Section: New Results
Intuitive gestural interfaces for human-robot language teaching
Social robots are drawing an increasing amount of interest both in scientific and economic communities   . These robots should typically be able to interact naturally and intuitively with non-engineer humans, in the context of domestic services or entertainment. Yet, an important obstacle needs to be passed: providing robots with the capacity to adapt to novel and changing environments and tasks, in particular when interacting with non-engineer humans. One of the important difficulties is related to mutual perception and joint attention  . For example, when one has to teach a novel word or a new command to a robot, several challenges arise:
Attention drawing: when needed the human shall be able to draw the attention of the robot towards himself and towards the interaction (i.e. the robot should stop its activities and pay attention to the human);
Pointing: once the robot is concentrated on the interaction, the human should be able to show a part of the environment (typically an object) he is thinking of to the robot, typically by pointing, in order to establish a form of joint attention;
Naming: the human should be able to introduce a symbolic form that the robot can detect, register and recognize later on;
Given that users are not engineers, this should be realized both in a very intuitive and very robust manner in completely uncontrolled environments. This implies that relying on traditional vision techniques for detecting and interpreting natural human pointing gestures, and on traditional speech recognition techniques for spotting and recognizing (potentially new) words will not work. One way to achieve intuitive and robust attention drawing, pointing and naming is to develop simple artefacts that will serve as mediators between the man and the robot to enable natural communication, in much the same way as icon based artefacts were developed for leveraging natural linguistic communication between man and bonobos (see Kanzi and Savage-Rumbaugh).

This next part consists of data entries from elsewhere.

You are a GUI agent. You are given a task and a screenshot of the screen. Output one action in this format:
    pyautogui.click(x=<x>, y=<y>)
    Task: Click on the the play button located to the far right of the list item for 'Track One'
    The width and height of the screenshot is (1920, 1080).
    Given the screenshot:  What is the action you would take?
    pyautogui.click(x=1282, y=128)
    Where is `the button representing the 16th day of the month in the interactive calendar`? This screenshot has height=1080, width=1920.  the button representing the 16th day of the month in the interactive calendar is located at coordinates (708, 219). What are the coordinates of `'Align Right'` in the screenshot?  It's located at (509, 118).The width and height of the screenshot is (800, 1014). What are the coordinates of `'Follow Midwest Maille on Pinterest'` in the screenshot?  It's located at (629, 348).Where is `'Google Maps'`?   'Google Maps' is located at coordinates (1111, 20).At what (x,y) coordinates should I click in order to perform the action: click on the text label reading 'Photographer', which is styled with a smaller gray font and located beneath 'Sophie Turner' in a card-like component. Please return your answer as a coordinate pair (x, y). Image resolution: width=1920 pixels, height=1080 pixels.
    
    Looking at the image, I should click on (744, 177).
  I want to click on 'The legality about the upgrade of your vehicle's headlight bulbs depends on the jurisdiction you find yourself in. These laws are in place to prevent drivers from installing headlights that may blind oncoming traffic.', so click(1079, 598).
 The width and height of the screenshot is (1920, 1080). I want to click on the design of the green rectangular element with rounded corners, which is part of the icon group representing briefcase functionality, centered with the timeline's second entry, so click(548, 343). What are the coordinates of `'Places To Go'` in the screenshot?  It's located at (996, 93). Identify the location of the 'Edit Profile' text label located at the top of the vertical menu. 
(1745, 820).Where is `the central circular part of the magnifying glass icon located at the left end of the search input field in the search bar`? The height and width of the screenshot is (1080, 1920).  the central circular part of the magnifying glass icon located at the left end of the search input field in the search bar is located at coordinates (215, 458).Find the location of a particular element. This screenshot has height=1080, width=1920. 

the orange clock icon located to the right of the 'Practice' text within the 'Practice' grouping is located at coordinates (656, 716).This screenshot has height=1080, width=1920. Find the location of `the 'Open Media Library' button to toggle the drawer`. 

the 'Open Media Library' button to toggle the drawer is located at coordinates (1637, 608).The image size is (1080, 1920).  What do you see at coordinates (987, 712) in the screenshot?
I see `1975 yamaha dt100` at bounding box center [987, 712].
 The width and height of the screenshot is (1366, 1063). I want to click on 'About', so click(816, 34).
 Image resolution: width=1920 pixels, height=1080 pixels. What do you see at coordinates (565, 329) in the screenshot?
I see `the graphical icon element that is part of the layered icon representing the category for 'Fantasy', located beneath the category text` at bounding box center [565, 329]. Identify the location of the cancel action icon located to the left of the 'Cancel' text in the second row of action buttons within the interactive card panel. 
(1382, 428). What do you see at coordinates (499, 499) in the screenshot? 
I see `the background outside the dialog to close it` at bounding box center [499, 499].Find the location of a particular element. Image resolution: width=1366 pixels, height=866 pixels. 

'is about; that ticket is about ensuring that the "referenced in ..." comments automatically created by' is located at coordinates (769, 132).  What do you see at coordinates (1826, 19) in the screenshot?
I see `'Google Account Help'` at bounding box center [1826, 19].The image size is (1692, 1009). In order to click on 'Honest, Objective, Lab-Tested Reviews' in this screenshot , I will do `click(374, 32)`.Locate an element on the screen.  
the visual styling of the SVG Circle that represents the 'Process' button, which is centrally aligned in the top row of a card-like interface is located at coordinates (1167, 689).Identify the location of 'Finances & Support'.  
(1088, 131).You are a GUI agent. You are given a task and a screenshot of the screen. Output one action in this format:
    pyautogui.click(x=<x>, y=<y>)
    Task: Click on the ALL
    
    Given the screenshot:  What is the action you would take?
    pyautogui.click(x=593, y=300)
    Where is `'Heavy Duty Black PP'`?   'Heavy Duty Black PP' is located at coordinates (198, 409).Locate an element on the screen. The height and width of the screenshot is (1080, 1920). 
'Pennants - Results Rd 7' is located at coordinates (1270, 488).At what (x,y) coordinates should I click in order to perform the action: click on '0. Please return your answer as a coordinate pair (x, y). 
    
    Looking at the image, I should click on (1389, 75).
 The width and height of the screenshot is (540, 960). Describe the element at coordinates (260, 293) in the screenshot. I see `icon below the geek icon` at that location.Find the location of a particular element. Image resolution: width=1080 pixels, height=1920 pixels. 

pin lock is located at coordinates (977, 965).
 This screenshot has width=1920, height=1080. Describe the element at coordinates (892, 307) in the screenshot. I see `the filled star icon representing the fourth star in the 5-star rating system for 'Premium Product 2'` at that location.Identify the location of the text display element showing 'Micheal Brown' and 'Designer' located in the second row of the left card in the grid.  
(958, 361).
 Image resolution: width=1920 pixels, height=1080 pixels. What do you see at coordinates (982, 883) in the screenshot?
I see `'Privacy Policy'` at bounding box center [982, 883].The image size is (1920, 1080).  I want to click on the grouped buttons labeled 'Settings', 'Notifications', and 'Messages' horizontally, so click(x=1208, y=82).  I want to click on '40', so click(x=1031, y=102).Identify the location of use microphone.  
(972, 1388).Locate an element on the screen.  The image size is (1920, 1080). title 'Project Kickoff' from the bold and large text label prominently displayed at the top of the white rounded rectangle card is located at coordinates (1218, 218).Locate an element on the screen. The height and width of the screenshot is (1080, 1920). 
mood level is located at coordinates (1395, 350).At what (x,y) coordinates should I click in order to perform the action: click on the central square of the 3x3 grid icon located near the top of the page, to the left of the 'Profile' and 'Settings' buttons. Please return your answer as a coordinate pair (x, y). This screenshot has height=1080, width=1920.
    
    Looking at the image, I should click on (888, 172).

This year, we have continued the development of such artefacts and associated interaction techniques, and built several complete systems as well as evaluated them in realistis settings with user studies. Two main human-robot interface systems are now functional: one is based on the use of an Iphone, and the other one is based on the use of a laser pointer coupled with a Wiimote controller. Furthermore, a complete system involving image processing with SIFT/SURF based local descriptors and visual object learning and recognition with a bag-of-words approach, was built and allowed us to conduct experiment assessing quantitatively how these interfaces allow efficient teaching of new visual objects to a robot. The papers    provide descriptions of these systems, as well as associated experiments which show that designing appropriate human-robot interfaces can allow to improve the efficiency of a learning system significantly more than what may expect from improving the machine learning algorithms or the computer vision algorithms.